[DATASET ENTRIES Boundary: Start]
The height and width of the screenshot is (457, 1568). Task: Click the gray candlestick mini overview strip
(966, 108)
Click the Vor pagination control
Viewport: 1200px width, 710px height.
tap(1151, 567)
[DATASET ENTRIES Boundary: End]
EXERCISE GOAL:
Each entry in the listing is to be copied exactly.

YOUR SOLUTION:
The height and width of the screenshot is (457, 1568). Task: Click the gray candlestick mini overview strip
(966, 108)
Click the Vor pagination control
Viewport: 1200px width, 710px height.
tap(1151, 567)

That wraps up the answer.